Python dictionaries are not the same as instances

Jun 13, 2007 00:29 · 829 words · 4 minute read

Yes, yes, I know that Python dictionaries are instances of the dict class. Something that I have noticed through the years and in a variety of bits of code is that many people will use a dictionary where they should really be using an instance. Many of the people that do this likely came from PHP4, Perl or even C where classes are either non-existent or are a little uncomfortable to use.

Dictionaries are great if you need to pass around a few values in one limited place in a larger system. Custom class instances are much better, though, if you have some data that is going to be used in many places in your code.

This is not a rant about “you should be doing OO design”. As we’ll see in a moment, I’m not even writing about OO design. I’m advocating using custom class instances instead of plain dictionaries because Python is a class-based object oriented language. That means that the language specifically provides benefits to people using classes.

First, I should make it clear what exactly I’m talking about. I’ll use the simple example of a person. A person could be represented with a dictionary:

kev = dict(first_name="Kevin", last_name="Dangoor", address="1600 Pennsylvania Avenue")

A person can also be represented by a class:

class Person(object):
    def __init__(self, first_name, last_name, address):
        self.first_name = first_name
        self.last_name = last_name
        self.address = address

kev = Person("Kevin", "Dangoor", "1600 Pennsylvania Avenue")

Some people would probably jump out and say that the second example is a lot more verbose and doesn’t let you store whatever data values you want as you can in the first example. The thing is that you only define the Person class once. The instantiation of a Person is just as easy as the instantiation of a dict.

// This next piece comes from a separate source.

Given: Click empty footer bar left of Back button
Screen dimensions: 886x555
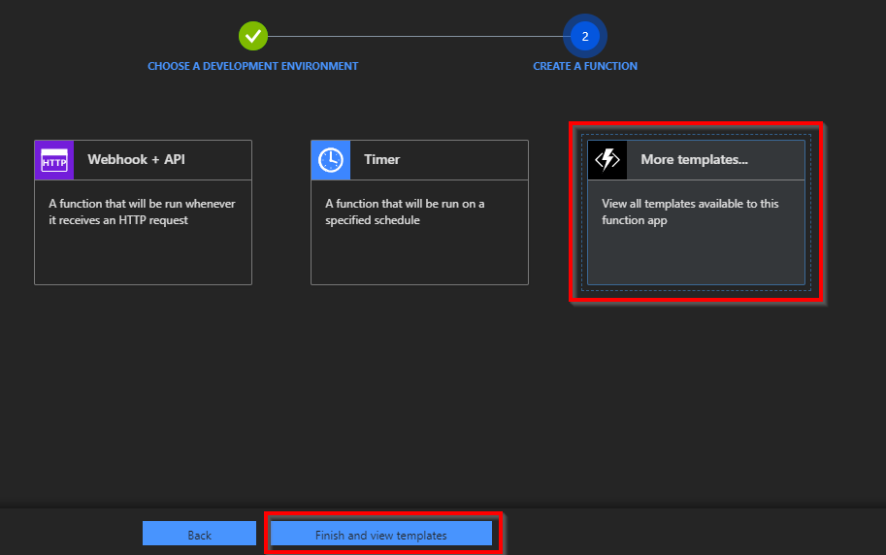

And, if you want to make the class smaller and support an unlimited number of attributes, you could do this if you really want:

class Person(object):
    def __init__(self, **kw):
        self.__dict__.update(kw)

When you use an instance of Person rather than the dictionary, you get several benefits:

1. Lazily computed values.

If you want to add full_name to Person, you just do this:

class Person(object):
    def __init__(self, **kw):
        self.__dict__.update(kw)

    @property
    def full_name(self):
        return self.first_name + " " + self.last_name

kev = Person(first_name="Kevin", last_name="Dangoor")
kev.full_name

Just like that, every Person instance now has a full_name property. To do the same with a dictionary would require adding full_name to the dict manually.

2. Backwards compatibility.

Python properties allow you to override attribute-style access with a method call. Let’s say that our Person class changed to maintain a full_name instead of separate first and last names. We could still make first_name work, though:

class Person(object):
    def __init__(self, full_name):
        self.full_name = full_name

    @property
    def first_name(self):
        # warning... no error checking!
        return self.full_name.split(" ")[0]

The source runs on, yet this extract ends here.